Nadezhda Krovopuskova has no memory of who she is or where she came from. But when the Republic's Agent Moreau threatens to throw her in prison and kill her sister, Nadezhda has no choice but to play spy in Moreau's plot and go undercover to undermine her father's plans to aid Stalin's Red expansion. Once home, however, as her memories begin to slowly return, Nadezhda begins to see the love her family shared - and how much power she once wielded in the criminal underworld. She must decide what she's more loyal to: her family and its business, or the secrets concealed in her own mind, which seems to be telling her not to trust the man she calls Papa.
Here, I'm introducing protagonist #2: Nadezhda. I'm also hinting at what will become her character arc, which ultimately is a downward spiral. Again, I'm introducing character and conflict, with plot supporting.

Complete at 139,000 words, THE THIEVES' WORLD reimagines the Suka Wars of Russia's criminal underworld in an alternate history where no one can trust their own memories. Andre's and Nadezhda's stories collide as they face government corruption, betrayals, and mafia violence. I believe it will appeal to fans of high-concept speculative thrillers like Man in the High Castle and Tom Sweterlitsch's The Gone World, as well as gangster stories with morally ambiguous characters like Fonda Lee's Jade City.
The kitchen sink paragraph, where I get in all the details of the book.

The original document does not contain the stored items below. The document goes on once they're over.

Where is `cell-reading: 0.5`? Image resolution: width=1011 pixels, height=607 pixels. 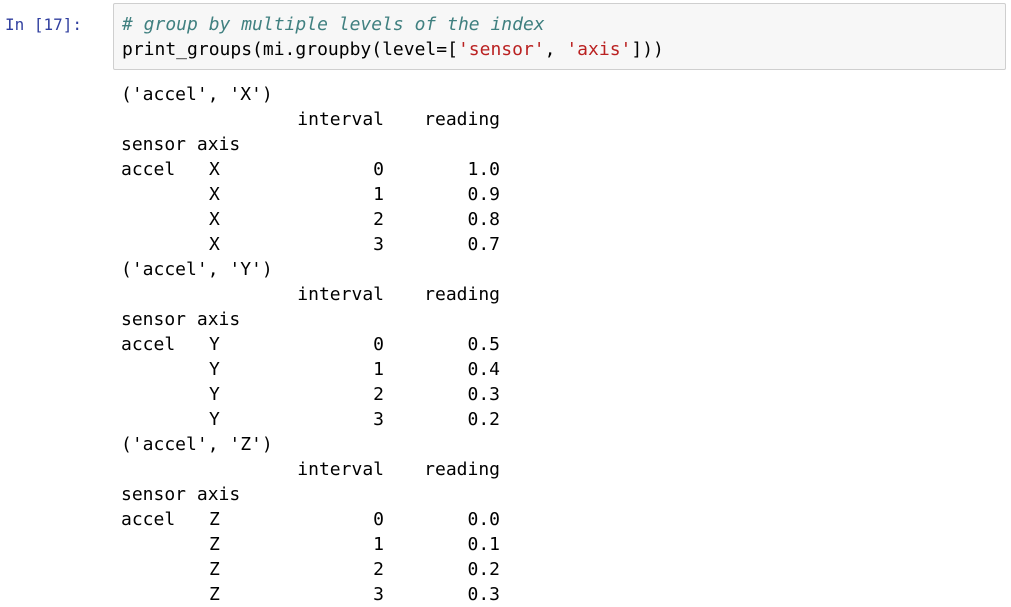 cell-reading: 0.5 is located at coordinates (484, 344).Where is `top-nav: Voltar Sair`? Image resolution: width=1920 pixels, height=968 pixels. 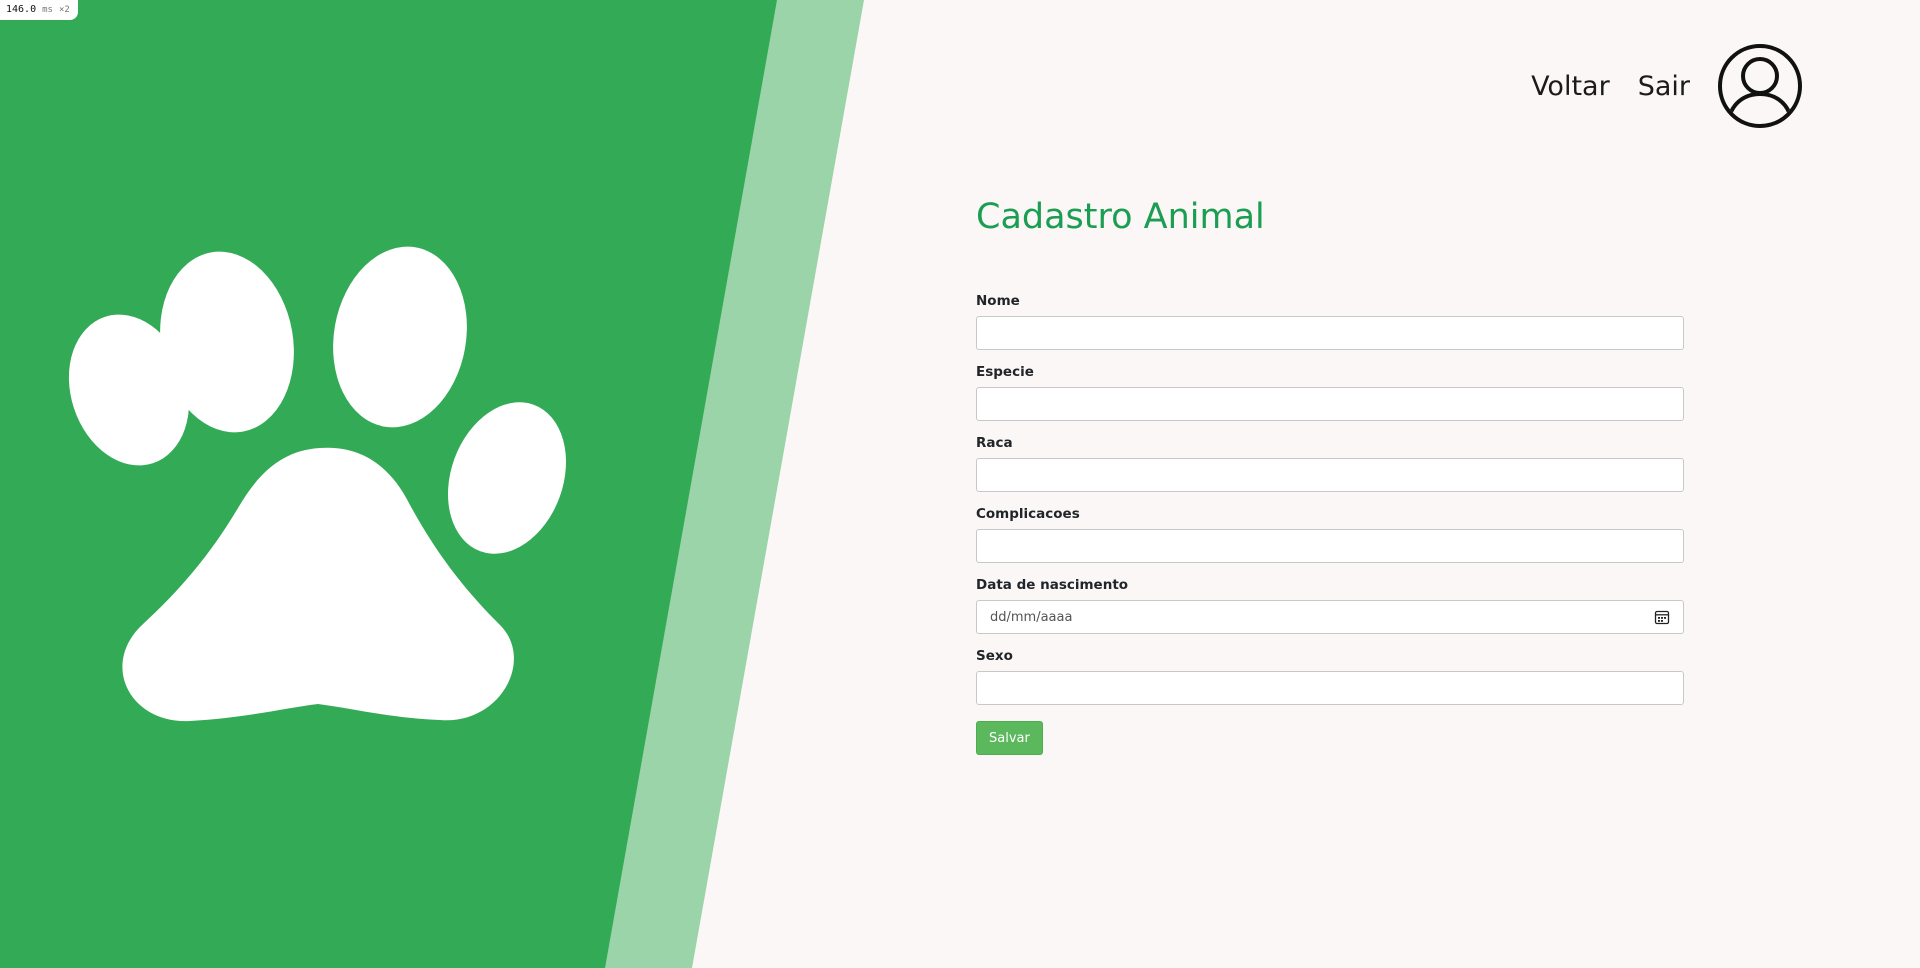 top-nav: Voltar Sair is located at coordinates (1666, 86). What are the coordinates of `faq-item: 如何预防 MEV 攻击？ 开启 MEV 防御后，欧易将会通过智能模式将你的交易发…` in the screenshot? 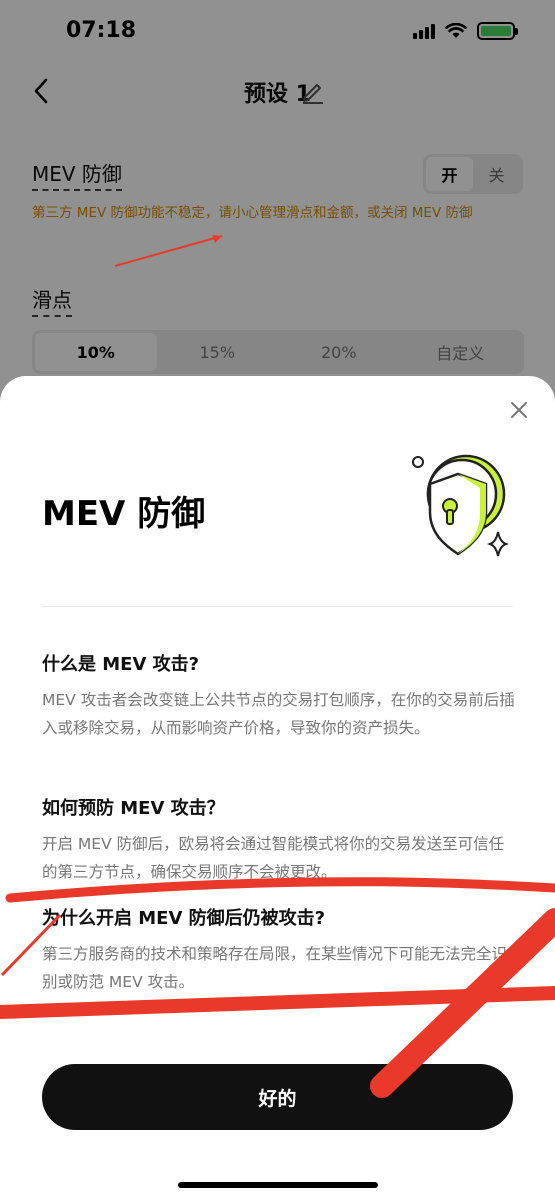 It's located at (278, 840).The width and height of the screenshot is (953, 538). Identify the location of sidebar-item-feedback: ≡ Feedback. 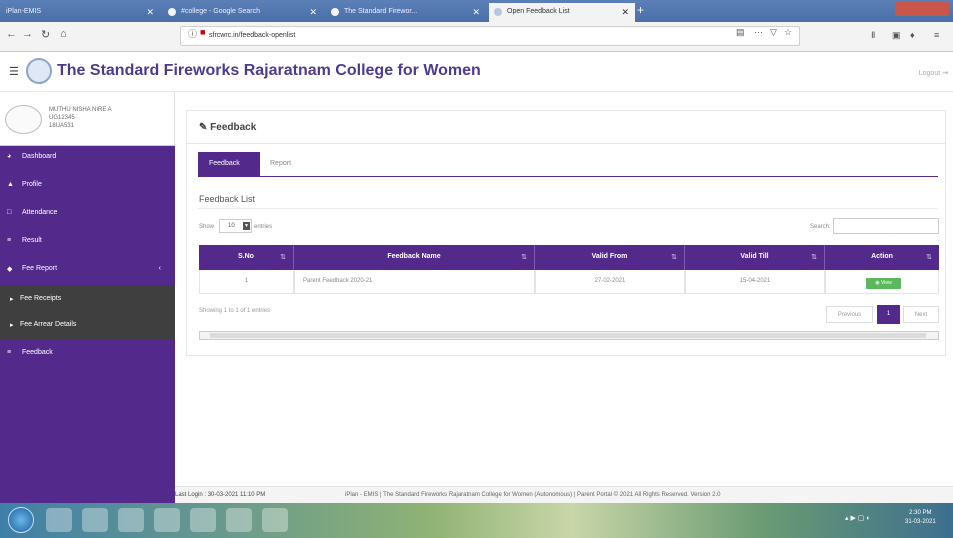
(88, 354).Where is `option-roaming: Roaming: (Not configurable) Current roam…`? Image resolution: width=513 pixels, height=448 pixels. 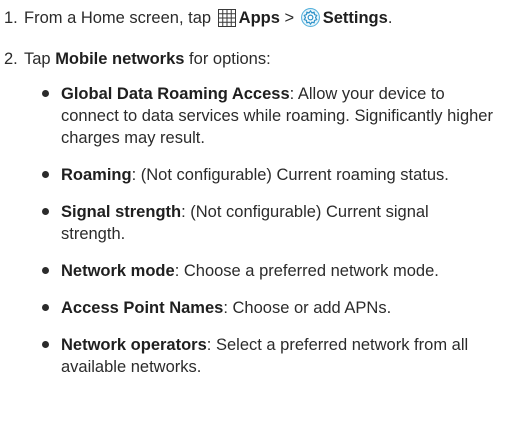
option-roaming: Roaming: (Not configurable) Current roam… is located at coordinates (260, 175).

Of note here are the comp titles. I read somewhere that you should have at least 2 comp titles, books published in the past couple years that weren't runaway successes (but were still successful). Mine here are The Gone World and Jade City. I added Man in the High Castle because it's more recognizable right now because of the TV show, and I thought it would be impossible to avoid the comparison with an alternate history set after WWII.

A current grad student in philosophy, I published my YA contemporary Hello, I Love You with St. Martin's Press in 2015. My previous agent at [redacted] left the business recently, and I'm looking for new representation.
Short and sweet. One piece of info about me personally and my previous publication history. I was also in a weird circumstance of having just lost my previous agent, which is important to note in a query.

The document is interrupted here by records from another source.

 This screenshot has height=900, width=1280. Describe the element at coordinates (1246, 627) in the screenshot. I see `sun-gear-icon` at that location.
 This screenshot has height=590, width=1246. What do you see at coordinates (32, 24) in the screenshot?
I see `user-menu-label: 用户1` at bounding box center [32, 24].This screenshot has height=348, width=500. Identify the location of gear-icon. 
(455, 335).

As per your submission guidelines, I've pasted the first 5 pages of my MS below. Thank you for your consideration,
This isn't necessary, but I just like the agent to know that I read his/her guidelines.

Katie M. Stout

And that's it! Like I said, I'm sure there are lots of places I could have revised some more. But hopefully, there's something here to help someone in the query trenches.

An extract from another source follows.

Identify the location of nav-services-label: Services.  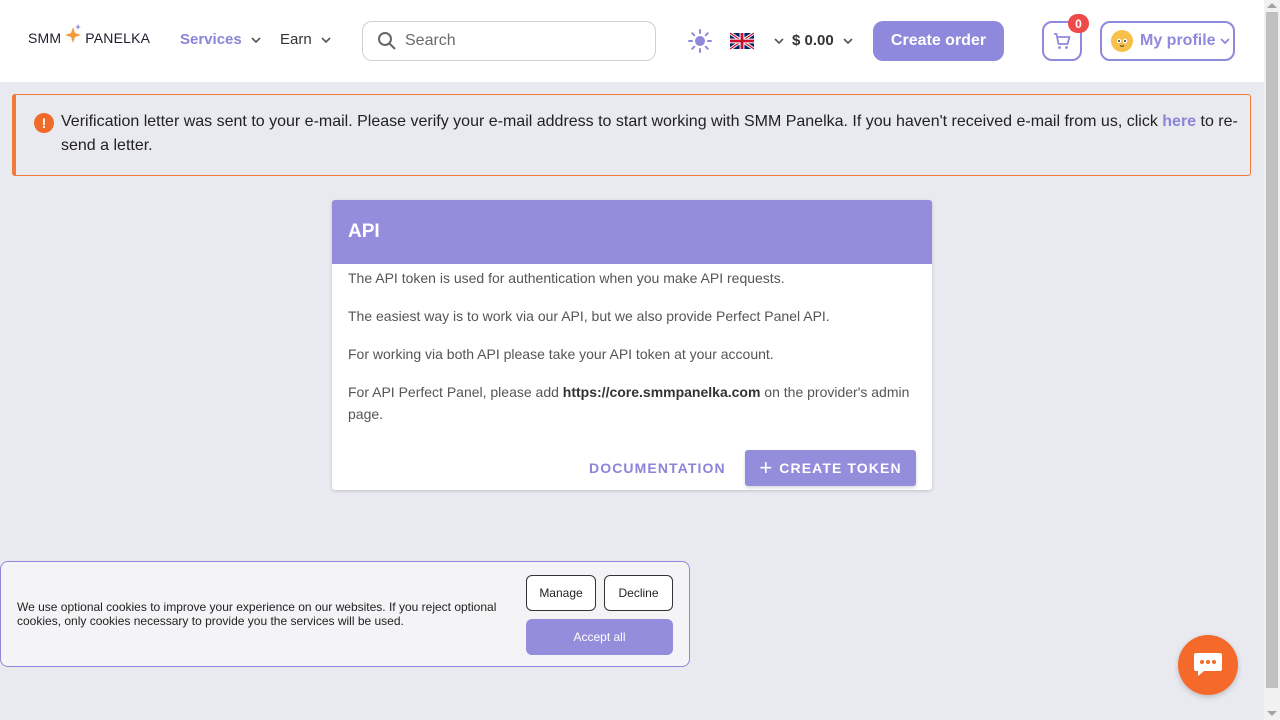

I think the biggest hurdle I've seen with querying is finding the right agent. There are lots of agents who like YA or adult thrillers, but when you're researching agents, you're looking for the one that will connect with you and the specifics of your book. Research, along with a great query, is key.

Good luck, scribbling friends! Querying can be soul sucking, but finding the right agent could be one letter away!